Other five genes (NOG, VIP, RIMKLB, NKAIN4, and FAM171B) in the 12-gene signature are functionally sporadic. NOG is related to mesodermal commitment and differentiation pathway (Costamagna et al., 2016). High expressing of gene signature including NOG showed a strong trend for a worse prognosis of patients with lung adenocarcinomas (Rajski, Saaf & Buess, 2015). VIP, a member of glucagon/secretin superfamily, is the ligand of class II G protein-coupled receptor (Umetsu et al., 2011). It causes vasodilation and lowers arterial blood pressure. VIP signaling is enhanced in human prostate cancer (Fernandez-Martinez et al., 2012). Elevated VIP secretion is associated with advanced tumor stage in colorectal carcinoma (Hirayasu et al., 2002). RIMKLB is involved in alanine, aspartate and glutamate metabolism. RIMKLB up-regulation is associated with radio-resistance in nasopharyngeal carcinomas (Li et al., 2016). NKAIN4 may interact with the beta subunit of Na, K-ATPase (Gorokhova et al., 2007). FAM171B which is a single-pass type I membrane protein, belongs to the FAM171 family. It is up-regulated in gemcitabine-resistant pancreatic cancer cell line (Zhou et al., 2015). The associations of these genes with cancer and cancer outcomes are very relevant to our findings in this study.

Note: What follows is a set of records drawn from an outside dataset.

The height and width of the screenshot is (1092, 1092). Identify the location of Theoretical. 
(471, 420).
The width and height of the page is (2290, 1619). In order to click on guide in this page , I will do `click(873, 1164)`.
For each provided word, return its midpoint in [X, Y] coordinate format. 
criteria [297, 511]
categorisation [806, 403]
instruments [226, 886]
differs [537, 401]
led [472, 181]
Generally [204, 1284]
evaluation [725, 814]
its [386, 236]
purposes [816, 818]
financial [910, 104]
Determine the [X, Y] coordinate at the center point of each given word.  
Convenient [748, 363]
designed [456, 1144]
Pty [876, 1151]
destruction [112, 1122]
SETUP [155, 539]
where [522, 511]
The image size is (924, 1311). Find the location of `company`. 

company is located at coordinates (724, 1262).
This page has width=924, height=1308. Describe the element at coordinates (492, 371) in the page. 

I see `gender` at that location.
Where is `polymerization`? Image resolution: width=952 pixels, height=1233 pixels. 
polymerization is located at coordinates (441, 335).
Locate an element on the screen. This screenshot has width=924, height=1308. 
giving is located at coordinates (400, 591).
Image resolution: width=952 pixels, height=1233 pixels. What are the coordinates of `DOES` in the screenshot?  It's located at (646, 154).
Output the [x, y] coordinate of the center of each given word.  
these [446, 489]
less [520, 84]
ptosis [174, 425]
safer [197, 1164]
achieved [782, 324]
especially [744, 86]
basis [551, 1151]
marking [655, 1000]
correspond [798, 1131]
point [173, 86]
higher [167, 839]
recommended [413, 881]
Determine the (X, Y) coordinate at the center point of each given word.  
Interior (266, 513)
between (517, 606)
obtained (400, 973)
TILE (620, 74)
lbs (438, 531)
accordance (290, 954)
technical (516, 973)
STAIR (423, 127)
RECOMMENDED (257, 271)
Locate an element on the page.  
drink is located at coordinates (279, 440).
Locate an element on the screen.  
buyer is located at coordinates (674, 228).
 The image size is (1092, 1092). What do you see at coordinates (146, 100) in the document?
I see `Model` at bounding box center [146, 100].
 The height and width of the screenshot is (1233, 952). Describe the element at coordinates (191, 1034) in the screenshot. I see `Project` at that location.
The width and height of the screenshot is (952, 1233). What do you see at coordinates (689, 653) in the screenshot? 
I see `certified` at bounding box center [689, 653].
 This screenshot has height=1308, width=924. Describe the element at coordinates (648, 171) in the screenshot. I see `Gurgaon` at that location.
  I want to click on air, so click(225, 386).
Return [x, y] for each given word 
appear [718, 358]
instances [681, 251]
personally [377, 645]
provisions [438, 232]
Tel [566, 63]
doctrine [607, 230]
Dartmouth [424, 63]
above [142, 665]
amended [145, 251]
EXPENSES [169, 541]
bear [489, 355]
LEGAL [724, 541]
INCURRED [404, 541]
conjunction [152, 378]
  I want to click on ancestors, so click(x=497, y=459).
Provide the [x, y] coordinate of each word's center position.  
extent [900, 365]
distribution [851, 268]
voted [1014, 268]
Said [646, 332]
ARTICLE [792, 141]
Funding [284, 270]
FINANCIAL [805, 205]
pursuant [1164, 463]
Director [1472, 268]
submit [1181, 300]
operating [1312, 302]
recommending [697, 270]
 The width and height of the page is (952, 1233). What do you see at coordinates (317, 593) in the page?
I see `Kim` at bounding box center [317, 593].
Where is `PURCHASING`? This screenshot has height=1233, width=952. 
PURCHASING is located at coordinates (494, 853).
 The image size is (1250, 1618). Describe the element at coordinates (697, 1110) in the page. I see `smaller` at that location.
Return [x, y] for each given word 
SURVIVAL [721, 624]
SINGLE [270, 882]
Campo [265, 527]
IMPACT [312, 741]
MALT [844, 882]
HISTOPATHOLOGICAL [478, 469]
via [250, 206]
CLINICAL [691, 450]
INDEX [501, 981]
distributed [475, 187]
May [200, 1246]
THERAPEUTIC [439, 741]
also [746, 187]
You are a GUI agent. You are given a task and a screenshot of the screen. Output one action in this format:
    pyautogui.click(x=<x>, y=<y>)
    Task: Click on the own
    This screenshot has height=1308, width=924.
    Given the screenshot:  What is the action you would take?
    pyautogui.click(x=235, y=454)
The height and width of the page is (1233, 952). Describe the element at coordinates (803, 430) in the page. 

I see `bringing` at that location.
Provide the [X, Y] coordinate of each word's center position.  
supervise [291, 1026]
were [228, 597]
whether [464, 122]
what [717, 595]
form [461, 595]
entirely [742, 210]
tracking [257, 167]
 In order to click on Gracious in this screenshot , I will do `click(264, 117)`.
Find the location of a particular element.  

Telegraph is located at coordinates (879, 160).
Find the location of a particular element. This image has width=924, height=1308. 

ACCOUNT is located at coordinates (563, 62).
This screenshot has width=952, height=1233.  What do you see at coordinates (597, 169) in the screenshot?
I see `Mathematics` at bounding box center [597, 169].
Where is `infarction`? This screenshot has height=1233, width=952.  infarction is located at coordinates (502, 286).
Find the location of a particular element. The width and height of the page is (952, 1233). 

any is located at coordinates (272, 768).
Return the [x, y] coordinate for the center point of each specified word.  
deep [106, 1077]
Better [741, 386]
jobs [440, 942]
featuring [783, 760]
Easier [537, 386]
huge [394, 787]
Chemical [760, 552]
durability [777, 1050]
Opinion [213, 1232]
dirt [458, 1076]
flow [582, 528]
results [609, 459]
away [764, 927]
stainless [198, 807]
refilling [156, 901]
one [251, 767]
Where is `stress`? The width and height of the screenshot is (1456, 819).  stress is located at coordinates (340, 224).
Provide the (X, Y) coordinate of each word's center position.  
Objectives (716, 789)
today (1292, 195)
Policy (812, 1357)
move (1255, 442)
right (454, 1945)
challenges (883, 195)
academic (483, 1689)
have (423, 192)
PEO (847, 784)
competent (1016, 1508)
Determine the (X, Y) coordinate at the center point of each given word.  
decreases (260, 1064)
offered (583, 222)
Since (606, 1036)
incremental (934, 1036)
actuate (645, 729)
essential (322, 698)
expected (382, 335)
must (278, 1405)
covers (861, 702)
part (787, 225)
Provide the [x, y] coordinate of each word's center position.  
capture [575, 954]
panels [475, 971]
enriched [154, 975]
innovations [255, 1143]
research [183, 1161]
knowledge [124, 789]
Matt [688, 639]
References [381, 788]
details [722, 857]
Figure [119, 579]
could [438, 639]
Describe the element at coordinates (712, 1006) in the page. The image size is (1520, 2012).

Our signature generated a novel scoring system with relative gene expression values by dividing the raw expression with geometric mean of RPKM values of three house-keeping genes (TFRC, GUSB, and RPLP0). In order to preserve the heterogeneities among tumors to the most extent, ACTB and GAPDH were avoided using as reference genes due to the fact that cytoskeleton and energy metabolism might be greatly deregulated among cancer individuals (Xiang, Chen & Fu, 2017; Stine & Dang, 2013). A recent study overcomes hypoxia-induced tumor cell resistance by synergistic GAPDH-siRNA and chemotherapy (Guan et al., 2017), indicating the important roles of GAPDH in tumor cell resistance. Our normalization process also makes the gene expression scoring system very friendly to different gene expression detection systems including qPCR, RNA-seq, and QuantiGene Plex.

Conclusion

A robust and accurate gene expression signature is essential to assist oncologists to determine which subset of patients at similar TNM stage has high recurrence risk and could benefit from adjuvant therapies. Here we report a new 12-gene expression signature that could separate resectable COAD patients into poor- and good-prognosis group in several independent TCGA and microarray datasets. Functional classification showed that seven of the twelve genes are involved in immune system function and regulation. Our gene expression signature could potentially serve as an effective genomic test in helping identify resectable COAD patients with high risk of poor prognosis. The accuracy and robustness of the signature as a prognostic classification requires further confirmation with large prospective patient cohorts.

Supplemental Information

Figure S1. Discovery of genes whose expression displayed high correlations with COAD prognosis.

(A) Light green: correlation coefficient distributions between gene expression and prognosis categories for all the genes. There were 1,510 genes showed coefficient magnitude greater than 0.3; the light red distribution is one Monte-Carlo trial where the association of the gene expression and the prognostic category were randomized. (B) The frequency distribution of number of genes with absolute coefficient greater than 0.3 in the 10,000 Monte-Carlo trials.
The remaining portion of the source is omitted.